The freedom of mobility afforded by the mobile phone did not nullify the spatial dimension of its use. Instead, it brought about an increased attention to and attempts for connecting mobility and space and objects within the space. In his presentation “Pervasive Mobile Gaming,” Julian Bleeker argues that pervasive games can invoke increased awareness to objects and subjects that are often ignored, and thus provoke new social perspectives (Cited in Harvey 2). One example of this development is Silverstone and Sujon’s Urban Tapestries project, which explores the inter-relations amongst the human, technology, and space. Using a wireless location-based application called Urban Tapestries, the user is able to embed textual or audio narratives to places that inspired them. The user can also view and interact with other users’ narrative trails on the map, thereby creating a multi-layered shared history of the city.

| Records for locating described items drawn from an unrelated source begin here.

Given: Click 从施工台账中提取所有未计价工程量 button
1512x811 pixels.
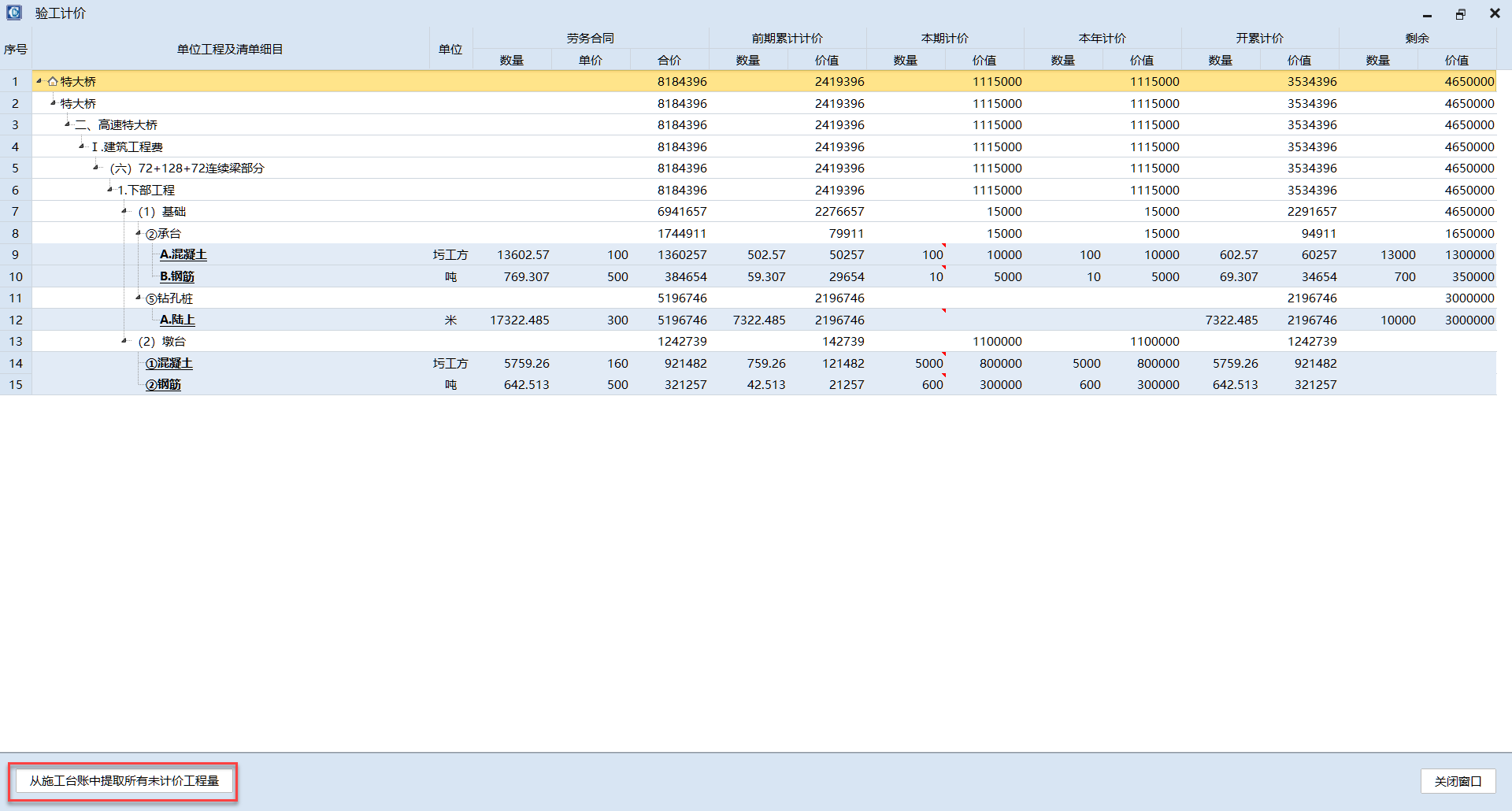Looking at the screenshot, I should pyautogui.click(x=124, y=780).
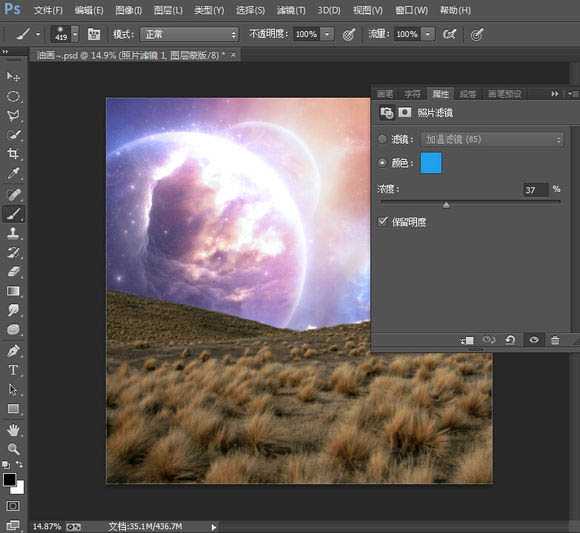
Task: Select the Eyedropper tool
Action: pyautogui.click(x=13, y=173)
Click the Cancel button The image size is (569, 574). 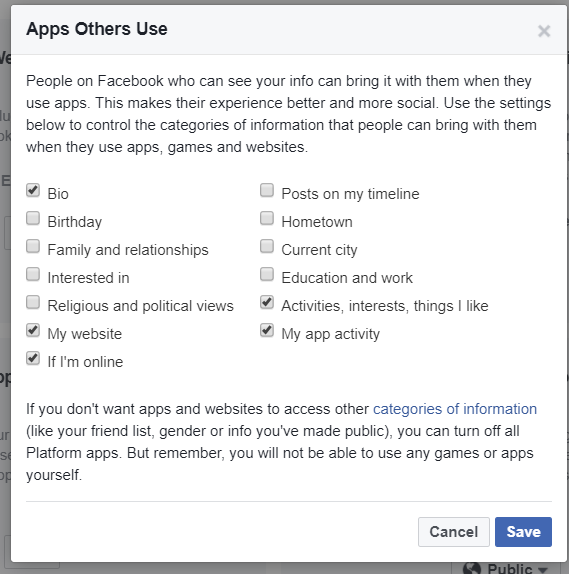[x=454, y=532]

The noted findings of this project are as follows:

  1. Human-technology relationship is both liberating and constraining.

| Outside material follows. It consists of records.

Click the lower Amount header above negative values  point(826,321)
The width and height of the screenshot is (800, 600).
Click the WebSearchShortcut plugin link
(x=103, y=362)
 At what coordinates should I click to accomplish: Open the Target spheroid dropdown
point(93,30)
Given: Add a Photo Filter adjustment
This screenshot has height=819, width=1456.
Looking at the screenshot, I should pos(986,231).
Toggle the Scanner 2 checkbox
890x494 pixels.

  2. Technologies as extensions of the self are now crucial parts of one’s identity.
  3. However, humans still desire control over technologies.

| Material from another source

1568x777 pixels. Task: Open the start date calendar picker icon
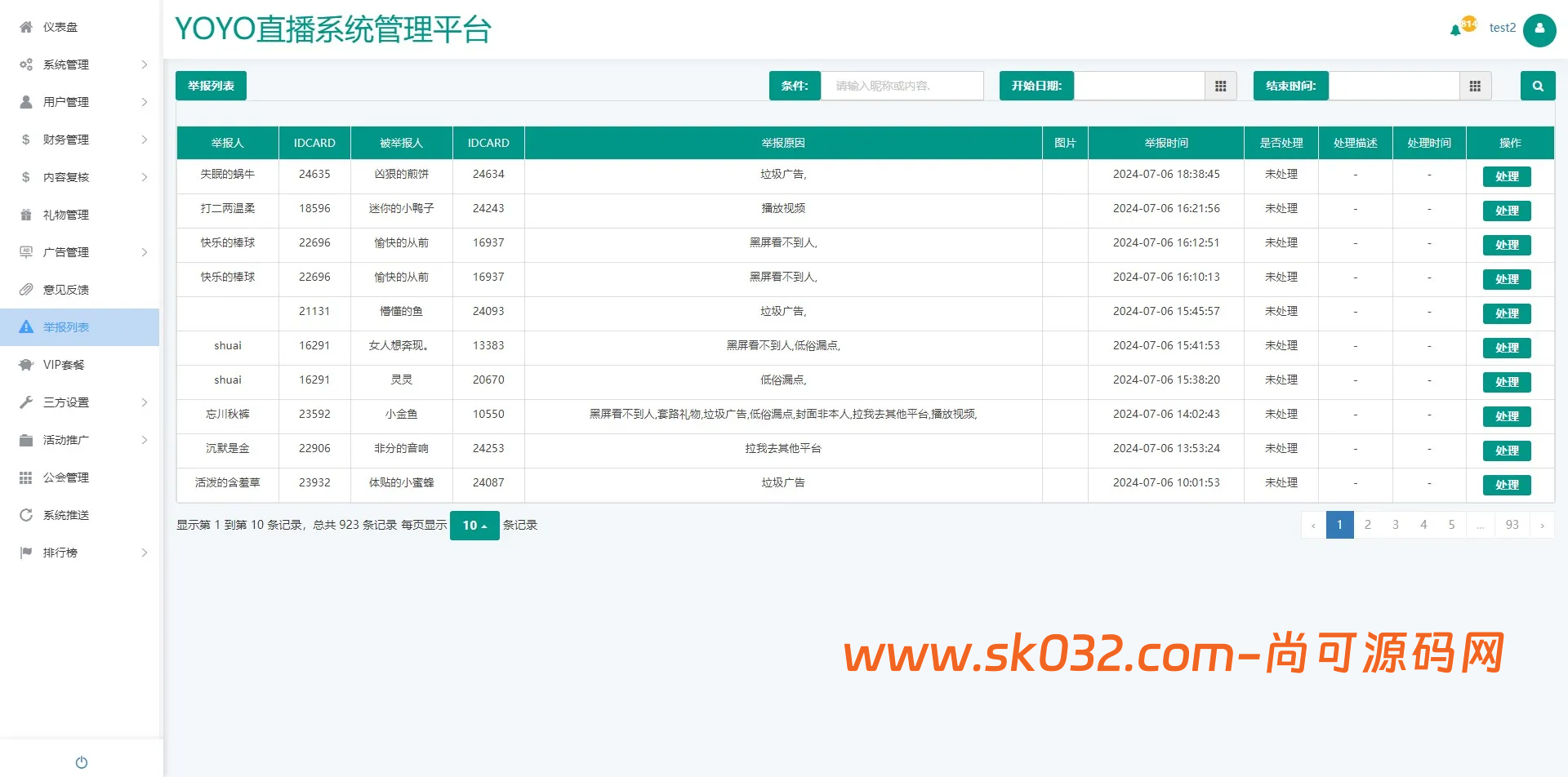[x=1220, y=86]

  4. Creativity emerges from playing.
  5. Urban Tapestries is one way to create cultural “meanings” through the mutual relationship amongst people, technology, and place.

In a different context, following their previous work on mobile camera use in Japan, Okabe et al. present another anthropological study that is ostensibly counter-conceptual to the former: investigation on the location-specific photo taking and modding culture of Japanese youths, at the centre of which is Purikura, the sticker photo booth. The studies of Silverstone and Sujon and Okabe et al. are inventive and up-to-date empirical efforts to examining playful interactions connecting the human, technology, and space, in relation to (or in contrary to) mobility. They also address an important role that sociality and pleasure play in user-led cultural productions. However, they do not – as is the case with the current literature in general – offer much needed insight into some fundamental questions: what does “mobility” and “playfulness” mean to the user? What is the motivation for participation? How is the participation negotiated in every context? And what are the implications of such participatory culture for technological and socio-cultural domains?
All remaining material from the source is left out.